Parliament restoration could ‘take 76 years and cost £22bn’

The restoration of the Houses of Parliament could take up to 76 years and cost over £20bn, a new report has warned.


The mammoth task of repairing the crumbling Palace of Westminster, which hosts the centre of the UK government, would be more costly and take longer than originally anticipated, the Houses of Parliament restoration and renewal body has said.

An initial cost and schedule assessment unveiled by the Parliamentary Works Sponsor Body included separate estimates for the time it would take to repair the palace if MPs stayed put and if they decanted. The body also warned that it would need to undertake more work throughout 2022 to understand the full scale of works and costs needed.

The costs of decanting are set at between £7bn and £13bn. However, under one scenario those costs rise to between £11bn and £22bn.

MPs and Lords had previously been expected to decant from the building while restoration works were undertaken. However, the length of time that MPs and Lords would need to stay away has caused concern amongst MPs.

The “essential scheme” of works had a range of 19-28 years, with the Palace of Westminster vacated for between 12 and 20 years.
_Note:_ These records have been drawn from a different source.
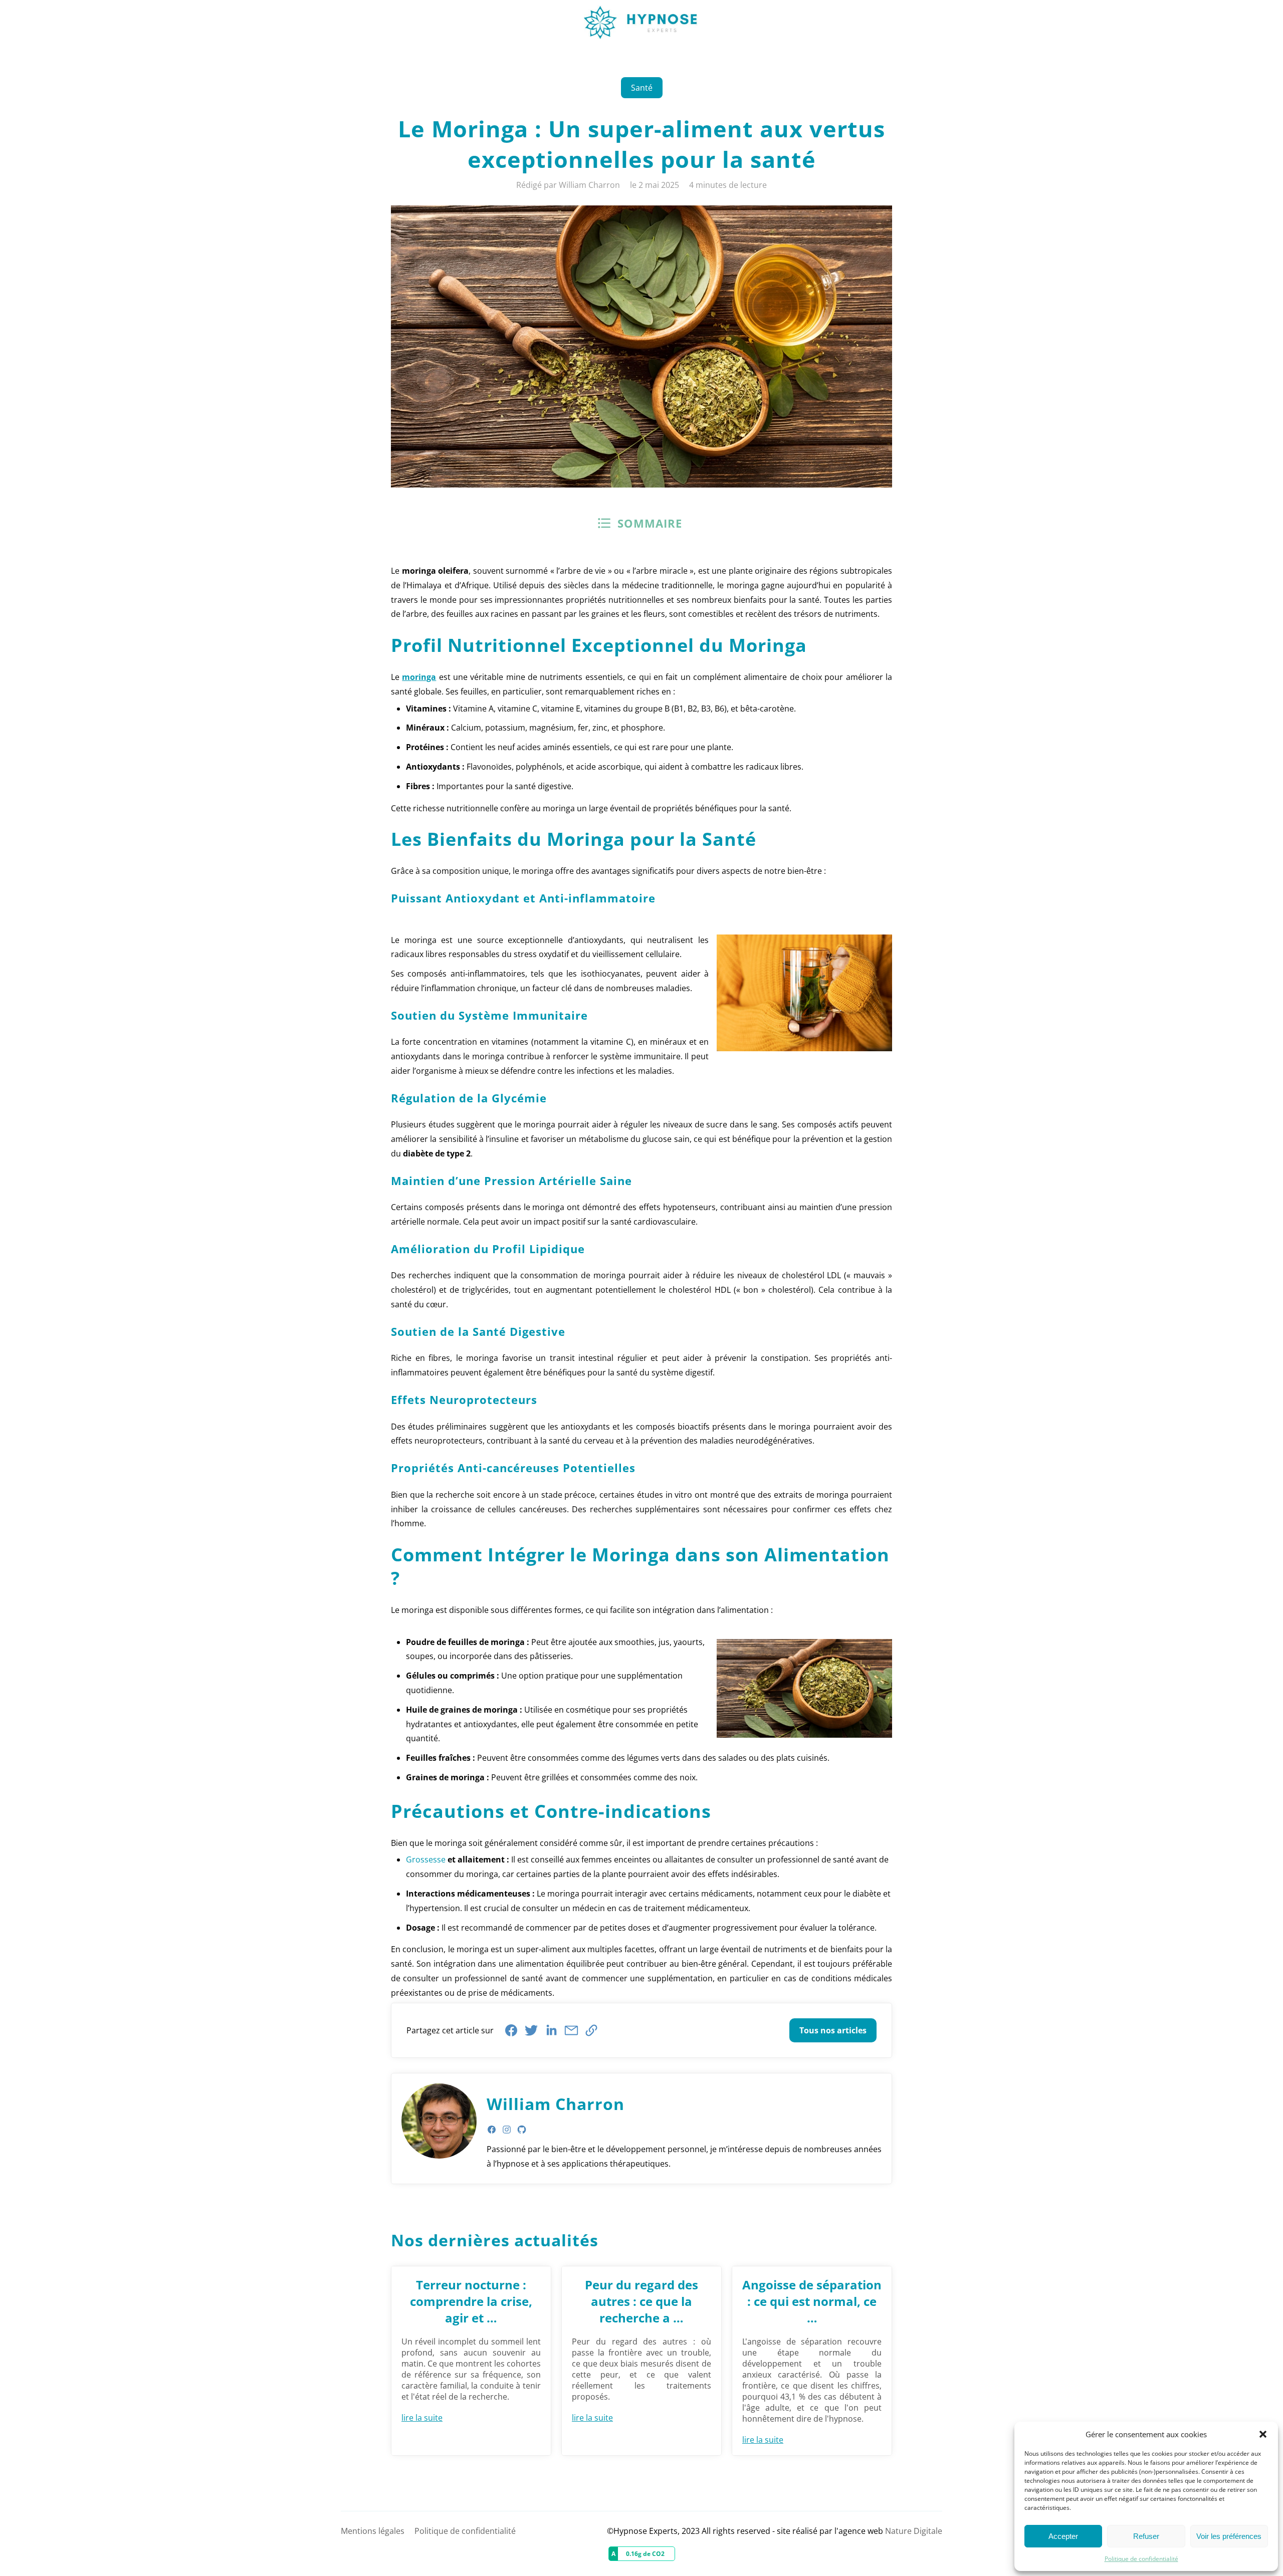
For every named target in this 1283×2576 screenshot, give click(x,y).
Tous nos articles (833, 2030)
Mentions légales (372, 2530)
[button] (1263, 2434)
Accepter (1063, 2536)
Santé (642, 87)
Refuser (1146, 2536)
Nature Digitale (913, 2530)
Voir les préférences (1228, 2536)
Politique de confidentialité (1141, 2558)
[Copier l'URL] (591, 2030)
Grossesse (426, 1859)
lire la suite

However, the time needed to undertake works would rise significantly if MPs and Lords did not vacate the building, with estimate of time needed ranging from 46 to 76 years.

Works needed on the Palace of Westminster include the removal of asbestos which is found throughout the building, substantially reducing fire risk by introducing compartmentalisation and firefighting cores. Renewing the plumbing, electrics and data cables, improving energy efficiency and tackling the backlog of repairs which has built up over the years.

Work on the restoration of the Houses of Parliament had been halted after the discovery of previously unknown asbestos in the building.

According to the Huffington Post, renovation work had been stopped, with contractors and staff potentially exposed to asbestos over a two-month period late last year. It is understood that work has now recommenced.

On 8 February, a House of Lords commission agreed to plans to scrap the sponsor body for the restoration. However, it clarified that this should not happen “until further consideration had taken place and agreement had been reached on what should replace it”.

The Lords commission also instructed the delivery authority in charge of the Houses of Parliament restoration to focus on “intrusive surveys and other necessary work to enable progress in the meantime and to inform future decisions on the next steps”.